30%: Tesla refutes claims of mass suspension-related problems with its cars, U.S. senators advise Tesla to recall anyway
ICYMI: Reuters recently published a damning investigation into whether Tesla attempted to sweep suspension-related failures under the rug. Moreover, the report claims that Tesla not only knew about these failures, but also blamed customers for them by citing « abuse » and « prior damage, » resulting in out-of-pocket repair costs instead of warranty work being performed.
The automaker has since publicly refuted these claims and noted that it performed « most » of the repairs under warranty. Reuters previously noted that Tesla performed 120,000 repairs of just the front upper control arms between January 2021 through March 2022. Reuters says that vehicle owners paid for 31,000 (26%) of the repairs.
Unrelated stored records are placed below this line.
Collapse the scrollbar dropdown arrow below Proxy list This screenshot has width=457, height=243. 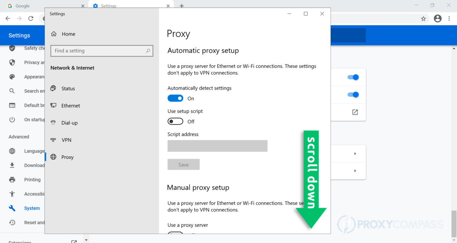86,239
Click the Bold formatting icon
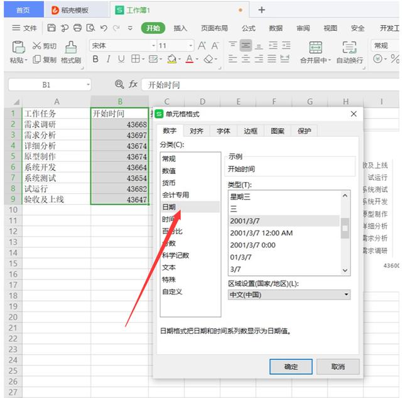 point(95,59)
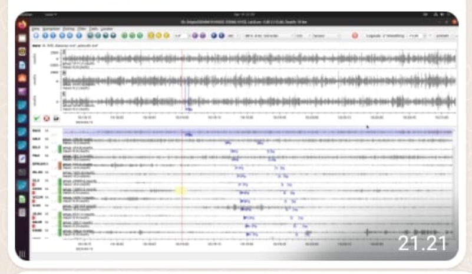This screenshot has width=472, height=274.
Task: Toggle the first yellow pick-phase toolbar button
Action: (x=151, y=36)
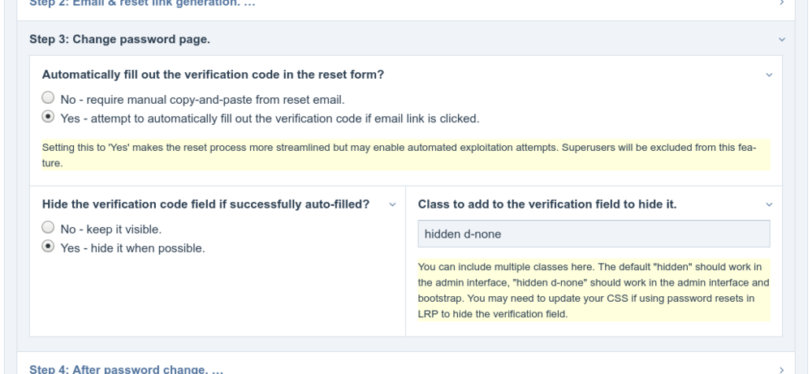Select 'No - require manual copy-and-paste' radio
The width and height of the screenshot is (812, 374).
click(x=48, y=100)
Regardless, the more concerning figure is that 120,000 of these types of repairs were performed. The number of repairs indicates that Tesla installed an average of 264 front upper control arms every single day. Tesla had sold approximately 1.9 million vehicles globally between its inception and the end of 2022, which means that these repairs occurred for roughly one in sixteen vehicles on the road in the time that Reuters specified.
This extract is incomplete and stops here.